## Instructions for the task:
Could you print the full listing below, keeping each line identical?

**** Provided data

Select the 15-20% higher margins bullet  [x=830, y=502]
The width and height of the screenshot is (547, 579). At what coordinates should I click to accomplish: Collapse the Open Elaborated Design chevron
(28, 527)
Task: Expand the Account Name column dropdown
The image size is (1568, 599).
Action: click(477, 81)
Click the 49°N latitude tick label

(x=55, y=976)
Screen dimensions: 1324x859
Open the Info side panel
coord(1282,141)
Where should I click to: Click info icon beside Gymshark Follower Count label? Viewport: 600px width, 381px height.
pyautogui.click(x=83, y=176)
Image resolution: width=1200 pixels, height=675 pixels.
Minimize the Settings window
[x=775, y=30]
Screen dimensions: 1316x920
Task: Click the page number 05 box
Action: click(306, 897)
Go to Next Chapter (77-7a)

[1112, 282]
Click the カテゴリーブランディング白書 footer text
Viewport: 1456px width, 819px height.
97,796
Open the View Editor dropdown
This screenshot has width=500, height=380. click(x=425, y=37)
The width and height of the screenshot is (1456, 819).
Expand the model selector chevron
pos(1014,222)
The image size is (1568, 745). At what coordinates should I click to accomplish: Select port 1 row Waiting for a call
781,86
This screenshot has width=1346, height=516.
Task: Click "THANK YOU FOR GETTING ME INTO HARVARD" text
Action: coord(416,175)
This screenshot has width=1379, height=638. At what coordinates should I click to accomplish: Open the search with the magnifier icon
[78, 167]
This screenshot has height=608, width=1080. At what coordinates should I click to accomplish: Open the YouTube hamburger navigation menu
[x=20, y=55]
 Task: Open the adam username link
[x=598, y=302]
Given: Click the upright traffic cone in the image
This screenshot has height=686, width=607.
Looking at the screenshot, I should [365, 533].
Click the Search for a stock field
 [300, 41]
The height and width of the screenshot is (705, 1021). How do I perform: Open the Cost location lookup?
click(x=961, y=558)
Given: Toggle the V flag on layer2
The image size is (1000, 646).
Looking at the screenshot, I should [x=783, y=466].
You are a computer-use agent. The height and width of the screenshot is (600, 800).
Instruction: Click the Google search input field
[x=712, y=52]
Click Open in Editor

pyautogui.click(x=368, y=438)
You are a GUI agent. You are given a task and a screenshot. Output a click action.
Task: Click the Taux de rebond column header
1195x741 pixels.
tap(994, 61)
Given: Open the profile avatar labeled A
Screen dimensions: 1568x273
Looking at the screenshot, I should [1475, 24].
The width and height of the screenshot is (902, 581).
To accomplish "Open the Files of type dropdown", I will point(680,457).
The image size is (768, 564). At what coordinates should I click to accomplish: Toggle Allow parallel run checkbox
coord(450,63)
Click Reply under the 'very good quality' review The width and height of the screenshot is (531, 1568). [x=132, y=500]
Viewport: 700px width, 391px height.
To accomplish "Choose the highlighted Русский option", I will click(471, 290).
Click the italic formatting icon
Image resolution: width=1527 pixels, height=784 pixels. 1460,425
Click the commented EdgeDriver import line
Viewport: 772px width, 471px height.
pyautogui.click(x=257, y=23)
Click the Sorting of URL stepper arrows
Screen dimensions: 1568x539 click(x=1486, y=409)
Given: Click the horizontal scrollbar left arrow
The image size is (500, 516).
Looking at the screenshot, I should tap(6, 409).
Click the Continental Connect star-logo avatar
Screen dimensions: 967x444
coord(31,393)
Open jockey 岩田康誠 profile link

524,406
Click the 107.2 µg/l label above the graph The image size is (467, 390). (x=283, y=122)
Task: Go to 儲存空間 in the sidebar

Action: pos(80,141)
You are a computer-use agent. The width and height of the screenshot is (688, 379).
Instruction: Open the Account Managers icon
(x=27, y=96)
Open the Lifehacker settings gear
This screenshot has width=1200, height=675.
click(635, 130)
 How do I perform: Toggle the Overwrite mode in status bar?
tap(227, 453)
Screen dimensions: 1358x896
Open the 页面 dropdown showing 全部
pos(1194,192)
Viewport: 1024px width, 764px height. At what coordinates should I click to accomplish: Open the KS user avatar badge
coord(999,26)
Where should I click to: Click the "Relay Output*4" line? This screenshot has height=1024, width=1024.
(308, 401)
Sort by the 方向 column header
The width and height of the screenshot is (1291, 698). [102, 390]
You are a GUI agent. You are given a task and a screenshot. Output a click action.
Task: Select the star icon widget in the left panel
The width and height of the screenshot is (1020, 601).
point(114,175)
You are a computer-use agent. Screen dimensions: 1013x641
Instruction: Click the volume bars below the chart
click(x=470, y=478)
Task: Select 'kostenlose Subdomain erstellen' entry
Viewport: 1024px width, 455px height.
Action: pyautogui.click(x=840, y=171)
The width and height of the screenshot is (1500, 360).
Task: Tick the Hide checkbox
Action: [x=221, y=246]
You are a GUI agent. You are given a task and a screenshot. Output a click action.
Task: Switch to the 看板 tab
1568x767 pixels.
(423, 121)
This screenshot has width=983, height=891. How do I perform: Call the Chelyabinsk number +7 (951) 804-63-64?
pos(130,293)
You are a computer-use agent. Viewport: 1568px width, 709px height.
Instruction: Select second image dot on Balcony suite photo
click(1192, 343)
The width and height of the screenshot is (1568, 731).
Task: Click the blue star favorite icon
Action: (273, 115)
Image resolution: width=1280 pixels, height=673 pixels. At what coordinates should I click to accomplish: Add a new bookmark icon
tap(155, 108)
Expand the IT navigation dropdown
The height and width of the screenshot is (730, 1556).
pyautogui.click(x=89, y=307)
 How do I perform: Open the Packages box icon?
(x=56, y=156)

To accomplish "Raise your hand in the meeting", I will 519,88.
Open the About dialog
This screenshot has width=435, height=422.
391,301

********

## Your solution:
Select the 15-20% higher margins bullet  [x=830, y=502]
The width and height of the screenshot is (547, 579). At what coordinates should I click to accomplish: Collapse the Open Elaborated Design chevron
(28, 527)
Task: Expand the Account Name column dropdown
The image size is (1568, 599).
Action: click(477, 81)
Click the 49°N latitude tick label

(x=55, y=976)
Screen dimensions: 1324x859
Open the Info side panel
coord(1282,141)
Where should I click to: Click info icon beside Gymshark Follower Count label? Viewport: 600px width, 381px height.
pyautogui.click(x=83, y=176)
Image resolution: width=1200 pixels, height=675 pixels.
Minimize the Settings window
[x=775, y=30]
Screen dimensions: 1316x920
Task: Click the page number 05 box
Action: click(306, 897)
Go to Next Chapter (77-7a)

[1112, 282]
Click the カテゴリーブランディング白書 footer text
Viewport: 1456px width, 819px height.
97,796
Open the View Editor dropdown
This screenshot has width=500, height=380. click(x=425, y=37)
The width and height of the screenshot is (1456, 819).
Expand the model selector chevron
pos(1014,222)
The image size is (1568, 745). At what coordinates should I click to accomplish: Select port 1 row Waiting for a call
781,86
This screenshot has width=1346, height=516.
Task: Click "THANK YOU FOR GETTING ME INTO HARVARD" text
Action: coord(416,175)
This screenshot has width=1379, height=638. At what coordinates should I click to accomplish: Open the search with the magnifier icon
[78, 167]
This screenshot has height=608, width=1080. At what coordinates should I click to accomplish: Open the YouTube hamburger navigation menu
[x=20, y=55]
 Task: Open the adam username link
[x=598, y=302]
Given: Click the upright traffic cone in the image
This screenshot has height=686, width=607.
Looking at the screenshot, I should [365, 533].
Click the Search for a stock field
 [300, 41]
The height and width of the screenshot is (705, 1021). How do I perform: Open the Cost location lookup?
click(x=961, y=558)
Given: Toggle the V flag on layer2
The image size is (1000, 646).
Looking at the screenshot, I should [x=783, y=466].
You are a computer-use agent. The height and width of the screenshot is (600, 800).
Instruction: Click the Google search input field
[x=712, y=52]
Click Open in Editor

pyautogui.click(x=368, y=438)
You are a GUI agent. You are given a task and a screenshot. Output a click action.
Task: Click the Taux de rebond column header
1195x741 pixels.
tap(994, 61)
Given: Open the profile avatar labeled A
Screen dimensions: 1568x273
Looking at the screenshot, I should [1475, 24].
The width and height of the screenshot is (902, 581).
To accomplish "Open the Files of type dropdown", I will point(680,457).
The image size is (768, 564). At what coordinates should I click to accomplish: Toggle Allow parallel run checkbox
coord(450,63)
Click Reply under the 'very good quality' review The width and height of the screenshot is (531, 1568). [x=132, y=500]
Viewport: 700px width, 391px height.
To accomplish "Choose the highlighted Русский option", I will click(471, 290).
Click the italic formatting icon
Image resolution: width=1527 pixels, height=784 pixels. 1460,425
Click the commented EdgeDriver import line
Viewport: 772px width, 471px height.
pyautogui.click(x=257, y=23)
Click the Sorting of URL stepper arrows
Screen dimensions: 1568x539 click(x=1486, y=409)
Given: Click the horizontal scrollbar left arrow
The image size is (500, 516).
Looking at the screenshot, I should tap(6, 409).
Click the Continental Connect star-logo avatar
Screen dimensions: 967x444
coord(31,393)
Open jockey 岩田康誠 profile link

524,406
Click the 107.2 µg/l label above the graph The image size is (467, 390). (x=283, y=122)
Task: Go to 儲存空間 in the sidebar

Action: pos(80,141)
You are a computer-use agent. The width and height of the screenshot is (688, 379).
Instruction: Open the Account Managers icon
(x=27, y=96)
Open the Lifehacker settings gear
This screenshot has width=1200, height=675.
click(635, 130)
 How do I perform: Toggle the Overwrite mode in status bar?
tap(227, 453)
Screen dimensions: 1358x896
Open the 页面 dropdown showing 全部
pos(1194,192)
Viewport: 1024px width, 764px height. At what coordinates should I click to accomplish: Open the KS user avatar badge
coord(999,26)
Where should I click to: Click the "Relay Output*4" line? This screenshot has height=1024, width=1024.
(308, 401)
Sort by the 方向 column header
The width and height of the screenshot is (1291, 698). [102, 390]
You are a GUI agent. You are given a task and a screenshot. Output a click action.
Task: Select the star icon widget in the left panel
The width and height of the screenshot is (1020, 601).
point(114,175)
You are a computer-use agent. Screen dimensions: 1013x641
Instruction: Click the volume bars below the chart
click(x=470, y=478)
Task: Select 'kostenlose Subdomain erstellen' entry
Viewport: 1024px width, 455px height.
Action: pyautogui.click(x=840, y=171)
The width and height of the screenshot is (1500, 360).
Task: Tick the Hide checkbox
Action: [x=221, y=246]
You are a GUI agent. You are given a task and a screenshot. Output a click action.
Task: Switch to the 看板 tab
1568x767 pixels.
(423, 121)
This screenshot has width=983, height=891. How do I perform: Call the Chelyabinsk number +7 (951) 804-63-64?
pos(130,293)
You are a computer-use agent. Viewport: 1568px width, 709px height.
Instruction: Select second image dot on Balcony suite photo
click(1192, 343)
The width and height of the screenshot is (1568, 731).
Task: Click the blue star favorite icon
Action: (273, 115)
Image resolution: width=1280 pixels, height=673 pixels. At what coordinates should I click to accomplish: Add a new bookmark icon
tap(155, 108)
Expand the IT navigation dropdown
The height and width of the screenshot is (730, 1556).
pyautogui.click(x=89, y=307)
 How do I perform: Open the Packages box icon?
(x=56, y=156)

To accomplish "Raise your hand in the meeting", I will 519,88.
Open the About dialog
This screenshot has width=435, height=422.
391,301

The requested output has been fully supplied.